When the sale is underway, families are often encouraged into investing the proceeds. Advisers may be eager to pitch products or secure mandates, but this can distract from the deeper work of transition.

  • Stay Aligned - keep the family informed and involved in key decisions. Ensure everyone understands the implications of the sale.
  • Engage Advisers Early - legal, tax, and strategic advisers should work together - not in silos. Their advice should be coordinated and family-centric.
  • Protect the Family Dynamic - ensure emotional and relational aspects are supported, not just financial ones. This is a time of change, and families need space to process it together.

After the Exit

Once the business is sold, the family enters a new phase - one that requires structure, intention, and support.
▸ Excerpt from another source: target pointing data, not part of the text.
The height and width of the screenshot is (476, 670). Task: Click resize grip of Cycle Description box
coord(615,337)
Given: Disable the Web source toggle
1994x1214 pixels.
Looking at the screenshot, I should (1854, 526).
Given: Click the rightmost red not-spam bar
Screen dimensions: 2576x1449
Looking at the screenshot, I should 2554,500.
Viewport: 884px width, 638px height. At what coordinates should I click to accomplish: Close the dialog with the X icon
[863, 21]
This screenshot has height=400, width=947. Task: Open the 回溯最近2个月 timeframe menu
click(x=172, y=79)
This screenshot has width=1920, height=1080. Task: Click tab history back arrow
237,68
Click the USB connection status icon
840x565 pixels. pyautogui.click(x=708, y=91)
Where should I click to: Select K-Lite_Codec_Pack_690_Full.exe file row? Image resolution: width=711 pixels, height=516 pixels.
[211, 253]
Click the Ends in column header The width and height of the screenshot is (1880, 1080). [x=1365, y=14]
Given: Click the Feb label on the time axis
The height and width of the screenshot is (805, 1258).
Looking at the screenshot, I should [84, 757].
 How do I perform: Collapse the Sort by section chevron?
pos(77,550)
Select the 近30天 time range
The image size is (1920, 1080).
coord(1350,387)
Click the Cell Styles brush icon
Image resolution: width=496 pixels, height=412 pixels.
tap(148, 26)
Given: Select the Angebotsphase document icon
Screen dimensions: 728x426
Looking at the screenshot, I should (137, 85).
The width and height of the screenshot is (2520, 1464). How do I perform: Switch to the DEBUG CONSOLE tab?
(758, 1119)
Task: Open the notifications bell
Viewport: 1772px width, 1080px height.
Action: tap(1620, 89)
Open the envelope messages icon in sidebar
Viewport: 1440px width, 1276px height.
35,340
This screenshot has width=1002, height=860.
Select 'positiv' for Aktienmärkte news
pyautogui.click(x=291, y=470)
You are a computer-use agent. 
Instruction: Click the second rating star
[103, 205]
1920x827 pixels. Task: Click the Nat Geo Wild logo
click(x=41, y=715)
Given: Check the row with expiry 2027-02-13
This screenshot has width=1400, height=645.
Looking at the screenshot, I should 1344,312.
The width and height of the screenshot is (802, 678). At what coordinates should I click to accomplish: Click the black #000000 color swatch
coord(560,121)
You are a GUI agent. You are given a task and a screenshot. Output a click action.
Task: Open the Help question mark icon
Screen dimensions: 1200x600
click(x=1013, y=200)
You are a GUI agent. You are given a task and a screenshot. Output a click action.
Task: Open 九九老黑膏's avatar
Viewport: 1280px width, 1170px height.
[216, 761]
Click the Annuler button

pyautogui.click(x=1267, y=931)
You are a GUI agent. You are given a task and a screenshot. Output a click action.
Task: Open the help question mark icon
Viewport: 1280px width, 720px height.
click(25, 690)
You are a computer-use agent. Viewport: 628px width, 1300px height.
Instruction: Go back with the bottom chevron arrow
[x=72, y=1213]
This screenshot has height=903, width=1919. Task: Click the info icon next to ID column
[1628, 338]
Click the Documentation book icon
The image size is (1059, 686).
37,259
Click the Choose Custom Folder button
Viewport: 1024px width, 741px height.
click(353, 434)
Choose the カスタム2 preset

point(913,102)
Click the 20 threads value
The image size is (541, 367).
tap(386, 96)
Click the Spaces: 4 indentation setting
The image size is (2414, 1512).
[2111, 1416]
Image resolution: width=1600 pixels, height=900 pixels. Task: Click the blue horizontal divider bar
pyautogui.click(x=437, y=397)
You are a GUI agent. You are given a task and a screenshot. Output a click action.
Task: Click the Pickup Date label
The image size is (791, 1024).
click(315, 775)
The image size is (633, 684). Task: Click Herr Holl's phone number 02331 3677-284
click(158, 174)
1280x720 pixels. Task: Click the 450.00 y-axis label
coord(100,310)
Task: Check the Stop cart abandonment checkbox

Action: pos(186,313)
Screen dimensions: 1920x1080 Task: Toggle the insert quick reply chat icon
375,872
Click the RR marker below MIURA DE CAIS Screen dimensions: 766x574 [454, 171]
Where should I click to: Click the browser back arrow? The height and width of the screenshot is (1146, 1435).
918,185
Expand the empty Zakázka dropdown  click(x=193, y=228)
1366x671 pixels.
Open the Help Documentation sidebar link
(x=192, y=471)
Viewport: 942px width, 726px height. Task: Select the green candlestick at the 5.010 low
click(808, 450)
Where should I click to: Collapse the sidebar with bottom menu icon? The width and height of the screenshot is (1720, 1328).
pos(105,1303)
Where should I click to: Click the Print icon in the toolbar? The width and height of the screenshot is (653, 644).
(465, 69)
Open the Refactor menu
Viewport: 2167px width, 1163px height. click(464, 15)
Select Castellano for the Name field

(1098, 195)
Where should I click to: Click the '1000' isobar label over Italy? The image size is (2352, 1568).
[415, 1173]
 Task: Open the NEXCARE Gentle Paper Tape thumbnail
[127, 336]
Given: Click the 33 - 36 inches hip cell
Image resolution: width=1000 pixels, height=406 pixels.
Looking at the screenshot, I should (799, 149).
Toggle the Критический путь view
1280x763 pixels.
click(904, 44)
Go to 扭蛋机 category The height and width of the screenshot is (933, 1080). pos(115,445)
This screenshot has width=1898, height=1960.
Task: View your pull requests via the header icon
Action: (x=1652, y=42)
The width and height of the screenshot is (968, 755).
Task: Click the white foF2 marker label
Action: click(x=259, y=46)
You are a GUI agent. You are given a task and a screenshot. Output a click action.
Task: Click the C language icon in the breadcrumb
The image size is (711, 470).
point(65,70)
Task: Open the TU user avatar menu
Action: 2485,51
  • Design the Right Family Office Model - choose between a Single Family Office, Multi-Family Office or hybrid model. The structure should reflect the family’s goals and scale.
  • Engage the Next Generation - facilitate mentoring, education, and participation. Help younger members find their place in the family’s evolving story.
  • Plan for Legacy and Succession - address estate planning, philanthropic goals, and long-term governance. Ensure the family’s values are embedded in future decisions.

Example: From Business to Stewardship

One Australian family, after selling their manufacturing business, chose to establish a family office that supported both shared and individual goals.

They allocated part of the liquidity to fund the operations of the family office, enabling shared investing and governance. Another portion was distributed to family members to support their independence and personal ventures. The remainder was directed toward philanthropic initiatives aligned with the family’s values.

Their investment strategy included both operating businesses and passive investments - designed to meet income needs while growing capital over time.

The family office became a hub for oversight, cohesion, continuity and purpose.

Final Thoughts

Ten years ago, families in Australia often had to navigate this journey alone. Today, there are a small number of advisers who specialise in helping families transition from business owners to stewards of wealth and purpose. The right support can make all the difference - not just in financial outcomes, but in keeping the family connected and aligned.

“You’ve worked hard to get this far. Now is the time to do what you can to ensure the family - and its individual members - continues to thrive and achieve what they are seeking.”